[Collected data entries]
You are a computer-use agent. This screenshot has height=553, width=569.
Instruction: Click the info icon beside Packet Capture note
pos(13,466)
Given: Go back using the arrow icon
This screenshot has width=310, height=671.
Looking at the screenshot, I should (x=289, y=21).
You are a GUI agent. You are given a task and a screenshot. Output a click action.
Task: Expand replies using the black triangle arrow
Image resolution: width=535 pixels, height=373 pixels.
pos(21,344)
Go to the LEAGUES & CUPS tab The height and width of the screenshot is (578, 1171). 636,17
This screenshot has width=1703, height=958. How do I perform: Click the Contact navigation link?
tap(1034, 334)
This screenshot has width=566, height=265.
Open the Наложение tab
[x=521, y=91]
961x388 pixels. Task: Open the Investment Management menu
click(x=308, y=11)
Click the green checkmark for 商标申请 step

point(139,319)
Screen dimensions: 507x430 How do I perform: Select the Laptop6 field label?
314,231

■ **ABOUT THIS TASK**
Find the line containing "Open the Наложение tab", then output it and every line after it to the end of the data, exactly.

■ **EXERCISE SOLUTION**
Open the Наложение tab
[x=521, y=91]
961x388 pixels. Task: Open the Investment Management menu
click(x=308, y=11)
Click the green checkmark for 商标申请 step

point(139,319)
Screen dimensions: 507x430 How do I perform: Select the Laptop6 field label?
314,231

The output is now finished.